First we have Bishop Mark Davies putting an orthodox stamp on Shrewsbury Diocese, then his Lordship's right hand man, Monsignor Philip Egan, an orthodox man according to the pundits is appointed Bishop of poor old Portsmouth Diocese and now, the Bishop of Lancaster, the Rt Reverend Michael Campbell, successor to the acclaimed Archbishop O'Donoghue, has drawn a line in the sand as far as teachers in Catholic schools are concerned and asked them to make a public profession of faith.
This has resulted in shrieks from the left wing press and cries of "McCarthyism rules again".
I don't quite get that; wasn't McCarthy anti communist?
Is it just the act of asking people to come clean about their beliefs that results in such emotive language?
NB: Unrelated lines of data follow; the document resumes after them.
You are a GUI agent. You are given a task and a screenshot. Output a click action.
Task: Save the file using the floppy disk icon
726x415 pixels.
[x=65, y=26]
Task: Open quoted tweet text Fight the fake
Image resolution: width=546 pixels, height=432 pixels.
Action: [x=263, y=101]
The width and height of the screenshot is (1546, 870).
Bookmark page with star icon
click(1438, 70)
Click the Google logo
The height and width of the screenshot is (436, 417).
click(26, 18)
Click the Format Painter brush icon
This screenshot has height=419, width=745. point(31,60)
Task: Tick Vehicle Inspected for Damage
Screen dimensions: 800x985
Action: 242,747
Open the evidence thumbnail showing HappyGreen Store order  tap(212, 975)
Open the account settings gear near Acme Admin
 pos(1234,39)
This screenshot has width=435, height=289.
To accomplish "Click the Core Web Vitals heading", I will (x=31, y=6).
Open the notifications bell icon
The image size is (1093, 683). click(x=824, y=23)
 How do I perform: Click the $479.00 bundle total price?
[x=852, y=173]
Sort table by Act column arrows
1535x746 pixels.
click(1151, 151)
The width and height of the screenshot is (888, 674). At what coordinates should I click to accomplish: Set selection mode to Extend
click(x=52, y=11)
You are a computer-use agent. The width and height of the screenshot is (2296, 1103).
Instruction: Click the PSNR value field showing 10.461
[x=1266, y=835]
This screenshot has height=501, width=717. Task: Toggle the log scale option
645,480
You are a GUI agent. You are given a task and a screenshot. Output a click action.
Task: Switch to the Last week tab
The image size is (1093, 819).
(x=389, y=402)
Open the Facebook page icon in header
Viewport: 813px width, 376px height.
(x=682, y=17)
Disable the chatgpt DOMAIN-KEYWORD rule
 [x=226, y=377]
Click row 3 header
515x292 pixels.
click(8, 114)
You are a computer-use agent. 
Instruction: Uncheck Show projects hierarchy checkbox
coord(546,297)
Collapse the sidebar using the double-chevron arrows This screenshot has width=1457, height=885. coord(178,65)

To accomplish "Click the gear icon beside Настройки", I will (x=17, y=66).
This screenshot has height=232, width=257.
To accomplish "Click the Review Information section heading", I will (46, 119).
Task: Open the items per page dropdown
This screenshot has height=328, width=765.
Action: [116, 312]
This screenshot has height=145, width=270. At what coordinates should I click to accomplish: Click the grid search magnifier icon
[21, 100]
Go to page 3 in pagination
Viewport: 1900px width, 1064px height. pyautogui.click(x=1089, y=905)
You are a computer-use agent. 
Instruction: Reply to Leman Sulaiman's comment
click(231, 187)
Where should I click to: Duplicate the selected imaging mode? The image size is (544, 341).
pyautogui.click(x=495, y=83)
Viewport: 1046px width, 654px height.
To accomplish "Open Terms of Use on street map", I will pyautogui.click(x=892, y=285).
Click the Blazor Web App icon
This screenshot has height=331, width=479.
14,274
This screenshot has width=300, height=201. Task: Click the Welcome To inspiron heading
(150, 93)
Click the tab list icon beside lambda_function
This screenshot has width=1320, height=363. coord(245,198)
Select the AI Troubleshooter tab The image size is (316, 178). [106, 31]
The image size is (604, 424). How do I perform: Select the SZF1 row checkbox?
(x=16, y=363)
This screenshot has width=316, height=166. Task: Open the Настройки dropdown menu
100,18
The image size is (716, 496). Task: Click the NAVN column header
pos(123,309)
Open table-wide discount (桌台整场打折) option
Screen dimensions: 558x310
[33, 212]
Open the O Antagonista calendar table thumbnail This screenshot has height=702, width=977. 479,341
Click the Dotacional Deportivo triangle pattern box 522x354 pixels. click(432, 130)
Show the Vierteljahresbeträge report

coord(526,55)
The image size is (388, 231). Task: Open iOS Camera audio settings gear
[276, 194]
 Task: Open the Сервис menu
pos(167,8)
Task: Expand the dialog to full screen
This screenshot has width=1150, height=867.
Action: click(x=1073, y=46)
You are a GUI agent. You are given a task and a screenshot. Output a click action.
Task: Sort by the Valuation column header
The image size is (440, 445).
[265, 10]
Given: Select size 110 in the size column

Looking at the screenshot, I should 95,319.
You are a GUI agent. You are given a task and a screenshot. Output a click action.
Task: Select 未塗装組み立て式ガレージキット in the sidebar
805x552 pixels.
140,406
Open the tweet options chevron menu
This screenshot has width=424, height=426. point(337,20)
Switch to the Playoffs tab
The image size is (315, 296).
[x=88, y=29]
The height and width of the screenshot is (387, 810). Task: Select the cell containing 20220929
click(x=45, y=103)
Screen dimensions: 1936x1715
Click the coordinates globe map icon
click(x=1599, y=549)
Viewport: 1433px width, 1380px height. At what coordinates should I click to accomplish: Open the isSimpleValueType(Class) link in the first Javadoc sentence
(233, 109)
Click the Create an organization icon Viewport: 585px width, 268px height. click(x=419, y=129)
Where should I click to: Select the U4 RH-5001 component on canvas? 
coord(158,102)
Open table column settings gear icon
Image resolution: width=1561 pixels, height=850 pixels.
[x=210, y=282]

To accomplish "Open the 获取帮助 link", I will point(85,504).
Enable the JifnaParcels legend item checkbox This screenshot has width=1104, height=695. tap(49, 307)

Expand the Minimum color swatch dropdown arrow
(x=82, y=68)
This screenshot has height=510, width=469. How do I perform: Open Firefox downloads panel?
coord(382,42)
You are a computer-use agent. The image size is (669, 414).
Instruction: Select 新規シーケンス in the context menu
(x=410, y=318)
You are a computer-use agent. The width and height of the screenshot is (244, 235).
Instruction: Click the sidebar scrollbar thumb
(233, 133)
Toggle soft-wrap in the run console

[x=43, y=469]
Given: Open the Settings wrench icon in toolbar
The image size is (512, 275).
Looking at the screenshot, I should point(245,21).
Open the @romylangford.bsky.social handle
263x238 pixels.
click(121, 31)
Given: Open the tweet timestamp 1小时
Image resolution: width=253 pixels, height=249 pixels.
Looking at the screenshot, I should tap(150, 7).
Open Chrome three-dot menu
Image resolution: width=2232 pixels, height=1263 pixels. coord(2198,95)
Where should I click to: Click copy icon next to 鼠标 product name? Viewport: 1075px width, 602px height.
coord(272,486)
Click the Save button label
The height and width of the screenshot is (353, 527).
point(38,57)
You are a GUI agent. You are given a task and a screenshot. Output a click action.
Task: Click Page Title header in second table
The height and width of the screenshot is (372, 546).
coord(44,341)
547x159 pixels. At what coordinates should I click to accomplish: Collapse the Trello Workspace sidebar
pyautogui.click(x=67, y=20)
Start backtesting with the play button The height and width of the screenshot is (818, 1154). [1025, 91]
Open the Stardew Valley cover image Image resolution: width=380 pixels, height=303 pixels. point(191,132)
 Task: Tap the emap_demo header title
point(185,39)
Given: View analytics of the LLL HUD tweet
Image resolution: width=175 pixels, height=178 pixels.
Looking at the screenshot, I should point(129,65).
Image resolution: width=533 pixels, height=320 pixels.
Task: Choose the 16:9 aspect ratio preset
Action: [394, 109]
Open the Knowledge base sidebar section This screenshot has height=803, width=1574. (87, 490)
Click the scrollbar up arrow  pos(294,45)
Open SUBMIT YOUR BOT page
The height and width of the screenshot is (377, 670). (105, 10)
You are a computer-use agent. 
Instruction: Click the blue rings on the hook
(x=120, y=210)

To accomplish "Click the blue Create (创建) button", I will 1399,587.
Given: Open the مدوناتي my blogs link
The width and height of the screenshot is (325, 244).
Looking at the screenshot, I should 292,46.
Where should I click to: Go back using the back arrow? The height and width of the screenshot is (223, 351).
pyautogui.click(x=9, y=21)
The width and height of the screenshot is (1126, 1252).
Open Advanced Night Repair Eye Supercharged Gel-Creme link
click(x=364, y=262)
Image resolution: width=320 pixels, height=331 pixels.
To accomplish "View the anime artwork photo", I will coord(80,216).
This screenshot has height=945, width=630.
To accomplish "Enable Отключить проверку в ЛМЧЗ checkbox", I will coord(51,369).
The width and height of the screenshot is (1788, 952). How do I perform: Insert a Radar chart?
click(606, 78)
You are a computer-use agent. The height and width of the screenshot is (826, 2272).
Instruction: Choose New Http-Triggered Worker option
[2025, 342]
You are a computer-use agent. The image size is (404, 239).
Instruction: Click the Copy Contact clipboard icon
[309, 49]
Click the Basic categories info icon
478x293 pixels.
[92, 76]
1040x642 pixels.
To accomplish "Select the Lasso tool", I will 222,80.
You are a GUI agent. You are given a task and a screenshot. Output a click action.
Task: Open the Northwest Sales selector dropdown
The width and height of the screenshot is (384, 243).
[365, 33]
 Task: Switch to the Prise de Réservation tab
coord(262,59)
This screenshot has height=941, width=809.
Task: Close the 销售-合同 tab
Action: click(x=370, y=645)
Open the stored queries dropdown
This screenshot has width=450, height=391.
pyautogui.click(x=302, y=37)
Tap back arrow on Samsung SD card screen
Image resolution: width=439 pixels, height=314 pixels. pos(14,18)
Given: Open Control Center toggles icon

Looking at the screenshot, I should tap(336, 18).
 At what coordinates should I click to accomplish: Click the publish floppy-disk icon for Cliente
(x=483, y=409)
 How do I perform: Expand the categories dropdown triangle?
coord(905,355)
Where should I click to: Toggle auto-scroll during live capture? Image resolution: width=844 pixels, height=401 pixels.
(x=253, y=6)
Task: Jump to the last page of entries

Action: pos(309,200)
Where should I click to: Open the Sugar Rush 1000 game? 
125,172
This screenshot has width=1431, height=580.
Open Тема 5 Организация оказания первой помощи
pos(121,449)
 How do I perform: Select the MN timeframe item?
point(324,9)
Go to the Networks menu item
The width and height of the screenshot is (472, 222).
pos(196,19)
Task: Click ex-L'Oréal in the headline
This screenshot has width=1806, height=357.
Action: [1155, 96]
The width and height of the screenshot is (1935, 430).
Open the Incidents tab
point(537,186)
What is wrong, precisely, with wishing to know where those who are in charge of educating and informing the young stand?
Isn't that where the Catholic Education Council and the Bishops of England and Wales have gone so very wrong over the past forty or so years?
They appear to prefer a sort of grey sludge and mediocrity delivery of religious education as opposed to orthodoxy and clarity.
The thing I was always brought up to believe is that theology is black and white, no room for dissembling or equivocation.
So now, out of circa 28 Bishops in England and Wales, for the first time since Vatican II we appear to have a growing number of good men who are not prepared to toe the party line.
That's getting on for 11% - maybe not a great statistic but a damn sight better than zero.
And, with more appointments looming, and the good offices of the Papal Nuncio, Archbishop Mennini, we may hope to see that number of good men increase dramatically.
Who knows, given time and the works of the Holy Spirit, the magic circle could disappear in a puff of smoke?